On June 11, 2021, Daiichi Sankyo Company, Limited announced that it has received conditional and time-limited approval from the Japan Ministry of Health, Labour and Welfare (MHLW) for DELYTACT (teserpaturev/G47∆), an oncolytic virus("OV"), for the treatment of patients with GBM, becoming the world’s first OV therapy approved for brain tumors. The approval of DELYTACT in Japan is a validation of oHSV-1 modality. Moreover, FDA’s approval on Breakthrough Therapy Status of two OV products targeting GBM in recent years symbolizes the favorable forward-looking for OV modalities over the same indication.

Leveraging ImmVira’s OvPENS development platform, MVR-C5252 is designed specifically for the treatment of malignant glioma. This product has been further genetically engineered on the basis of MVR-T3011 (also known as T3011) by specific attenuation to achieve on-target malignant gliocyte killing while maintaining safety profile. MVR-C5252 also carries exogenous genes that express IL-12 and PD-1 mAb to promote the immune response of tumor microenvironment for further anti-tumor activity.

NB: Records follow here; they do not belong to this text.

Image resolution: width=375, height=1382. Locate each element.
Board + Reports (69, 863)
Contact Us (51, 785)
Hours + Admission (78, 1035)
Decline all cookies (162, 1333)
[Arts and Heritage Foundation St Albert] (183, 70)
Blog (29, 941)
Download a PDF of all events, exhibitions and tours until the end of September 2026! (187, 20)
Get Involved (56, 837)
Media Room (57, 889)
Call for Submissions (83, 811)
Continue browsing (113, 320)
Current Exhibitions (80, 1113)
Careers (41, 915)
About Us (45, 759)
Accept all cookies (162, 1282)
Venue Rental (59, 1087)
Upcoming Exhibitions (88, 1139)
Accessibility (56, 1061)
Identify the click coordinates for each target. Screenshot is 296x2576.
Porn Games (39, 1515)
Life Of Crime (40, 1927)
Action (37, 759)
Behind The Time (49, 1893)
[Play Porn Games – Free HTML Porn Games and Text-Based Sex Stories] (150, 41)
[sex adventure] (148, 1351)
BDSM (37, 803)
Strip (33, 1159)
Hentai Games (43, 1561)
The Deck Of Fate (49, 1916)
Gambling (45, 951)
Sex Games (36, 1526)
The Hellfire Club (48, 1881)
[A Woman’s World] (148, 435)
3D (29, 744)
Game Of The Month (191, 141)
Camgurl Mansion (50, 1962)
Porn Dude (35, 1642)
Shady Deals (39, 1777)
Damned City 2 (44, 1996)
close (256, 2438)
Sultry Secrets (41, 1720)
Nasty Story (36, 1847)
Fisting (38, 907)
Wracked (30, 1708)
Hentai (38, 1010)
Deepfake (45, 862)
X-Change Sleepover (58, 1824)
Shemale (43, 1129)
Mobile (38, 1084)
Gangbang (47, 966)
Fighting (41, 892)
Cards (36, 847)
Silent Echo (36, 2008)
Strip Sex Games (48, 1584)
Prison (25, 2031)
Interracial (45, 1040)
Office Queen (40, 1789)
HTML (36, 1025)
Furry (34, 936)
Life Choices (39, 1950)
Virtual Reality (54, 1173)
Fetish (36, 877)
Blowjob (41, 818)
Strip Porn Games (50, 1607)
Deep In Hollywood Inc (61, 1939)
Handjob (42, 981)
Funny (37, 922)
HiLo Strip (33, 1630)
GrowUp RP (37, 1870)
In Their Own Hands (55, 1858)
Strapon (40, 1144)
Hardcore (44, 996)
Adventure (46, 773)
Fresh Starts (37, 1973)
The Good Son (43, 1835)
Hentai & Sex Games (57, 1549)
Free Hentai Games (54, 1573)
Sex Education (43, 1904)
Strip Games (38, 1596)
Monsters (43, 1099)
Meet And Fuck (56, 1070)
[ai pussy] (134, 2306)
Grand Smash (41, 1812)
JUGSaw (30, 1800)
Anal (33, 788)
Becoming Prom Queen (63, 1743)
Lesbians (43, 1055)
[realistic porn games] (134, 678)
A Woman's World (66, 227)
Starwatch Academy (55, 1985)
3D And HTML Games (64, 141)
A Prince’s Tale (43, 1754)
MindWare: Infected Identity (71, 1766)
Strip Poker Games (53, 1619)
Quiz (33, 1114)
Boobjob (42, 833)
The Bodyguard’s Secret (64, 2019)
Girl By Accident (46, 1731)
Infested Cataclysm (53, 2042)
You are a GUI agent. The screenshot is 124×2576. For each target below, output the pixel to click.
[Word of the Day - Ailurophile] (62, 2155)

The IND clearance of MVR-C5252 in the United States highlights ImmVira’s strong and sustainable research and development capability in designing and synthesizing viral vector with functional specificity, and marks another important step for ImmVira’s pipeline expansion. ImmVira’s OvPENS, the systematic next-generation cancer therapy development platform, is expected to drive more pipelines into clinical stage, expand pipelines to cover broader indications, and capture the large and evolving market of oncolytic virotherapy.